Required action:
Please repeat the records beneath this task exactly as they appear, but skip the images.

'''

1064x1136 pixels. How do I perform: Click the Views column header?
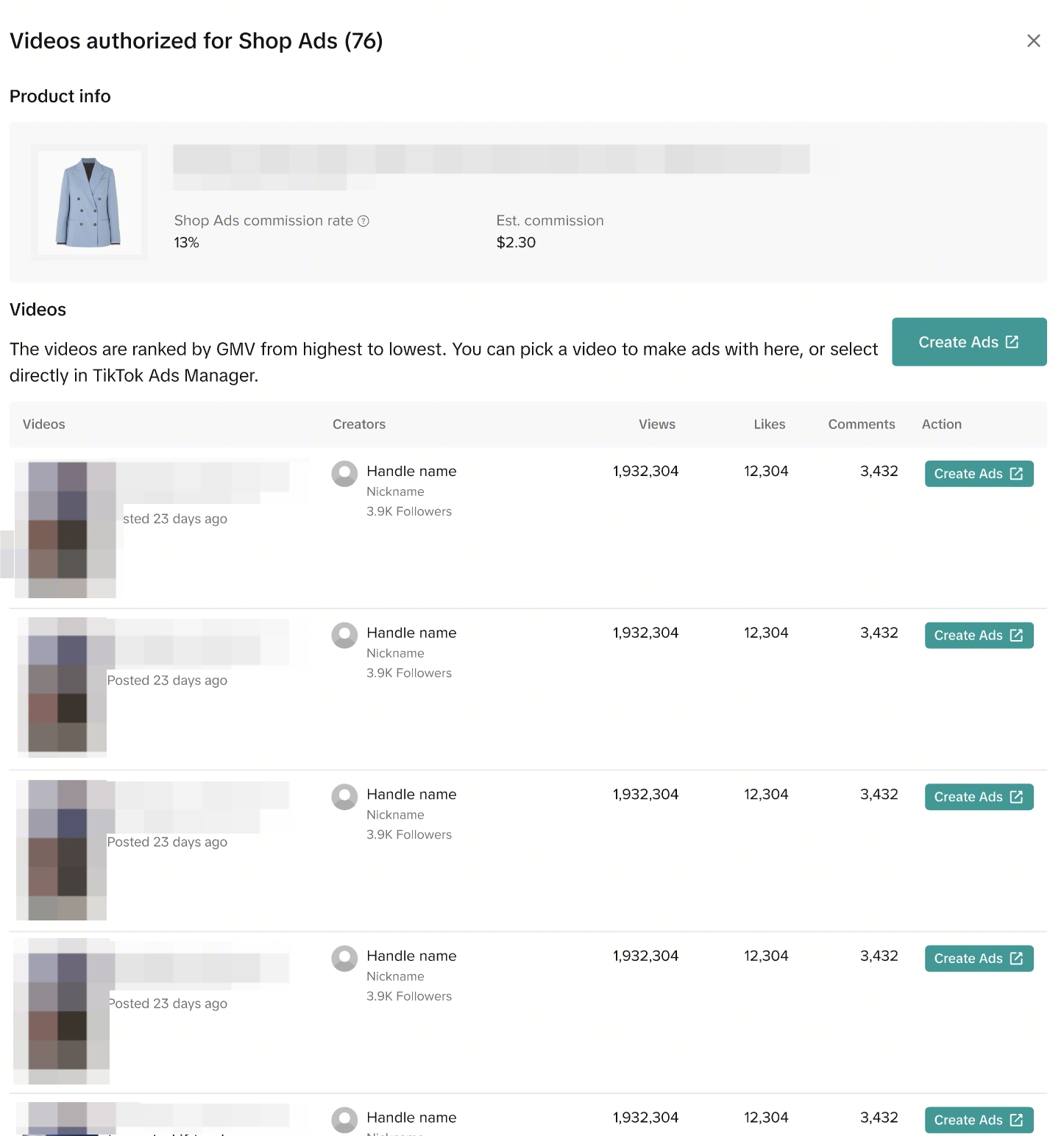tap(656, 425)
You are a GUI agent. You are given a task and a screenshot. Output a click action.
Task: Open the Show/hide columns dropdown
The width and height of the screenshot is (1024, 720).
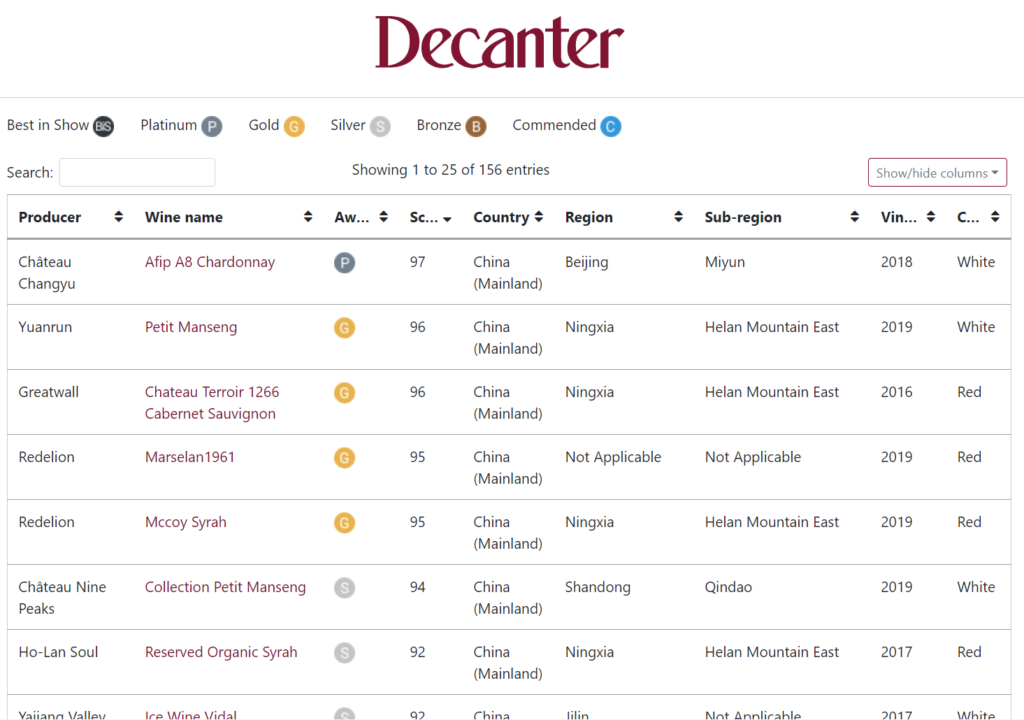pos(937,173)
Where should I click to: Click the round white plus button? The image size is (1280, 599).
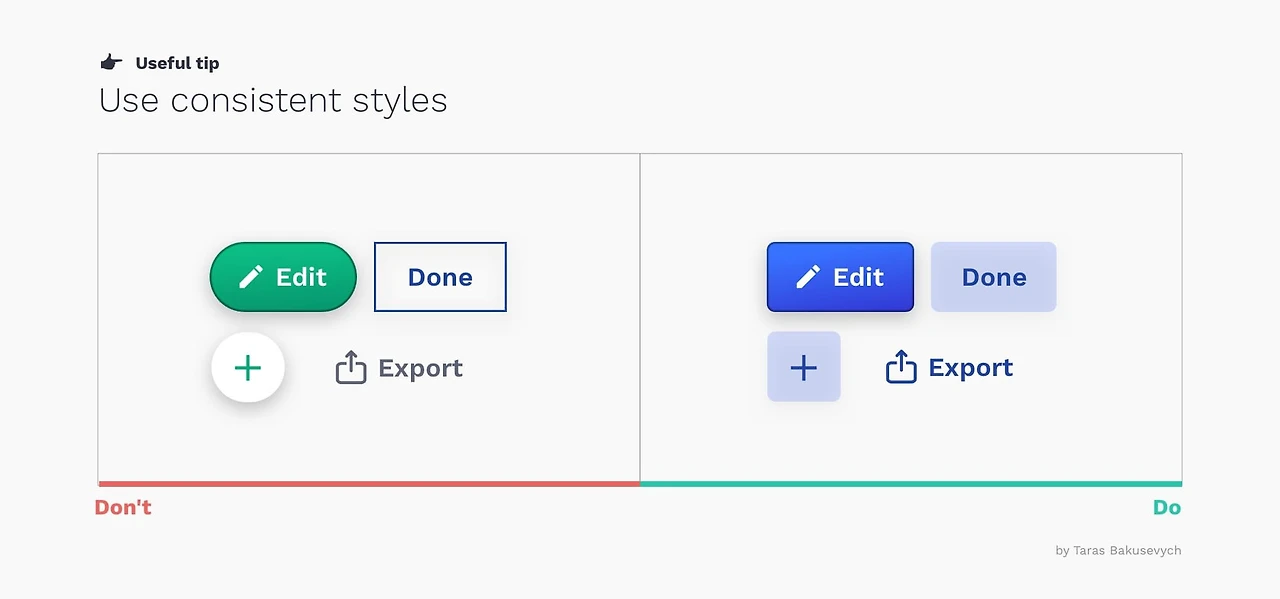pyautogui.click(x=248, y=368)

'''

Finished exercise:
1064x1136 pixels. How do I perform: Click the Views column header?
tap(656, 425)
You are a GUI agent. You are given a task and a screenshot. Output a click action.
Task: Open the Show/hide columns dropdown
The width and height of the screenshot is (1024, 720).
pos(937,173)
Where should I click to: Click the round white plus button? The image size is (1280, 599).
pyautogui.click(x=248, y=368)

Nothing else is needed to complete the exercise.